### Exercise requirements:
Go through the records below and copy out every line holding "icon".

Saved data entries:

====================

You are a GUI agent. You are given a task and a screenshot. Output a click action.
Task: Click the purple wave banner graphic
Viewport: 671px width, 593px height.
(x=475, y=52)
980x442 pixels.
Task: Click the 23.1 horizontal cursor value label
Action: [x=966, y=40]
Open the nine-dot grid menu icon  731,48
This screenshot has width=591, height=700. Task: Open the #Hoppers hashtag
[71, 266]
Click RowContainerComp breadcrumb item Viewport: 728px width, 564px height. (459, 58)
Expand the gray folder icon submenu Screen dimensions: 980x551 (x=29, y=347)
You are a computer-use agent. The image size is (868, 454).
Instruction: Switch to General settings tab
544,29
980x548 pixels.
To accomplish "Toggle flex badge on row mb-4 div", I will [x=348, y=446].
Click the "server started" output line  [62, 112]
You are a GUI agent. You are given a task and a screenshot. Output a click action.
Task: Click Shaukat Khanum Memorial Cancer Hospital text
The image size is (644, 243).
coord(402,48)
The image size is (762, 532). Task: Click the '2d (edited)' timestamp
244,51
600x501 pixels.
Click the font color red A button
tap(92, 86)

====================

### Reply to the exercise:
Open the nine-dot grid menu icon  731,48
Expand the gray folder icon submenu Screen dimensions: 980x551 (x=29, y=347)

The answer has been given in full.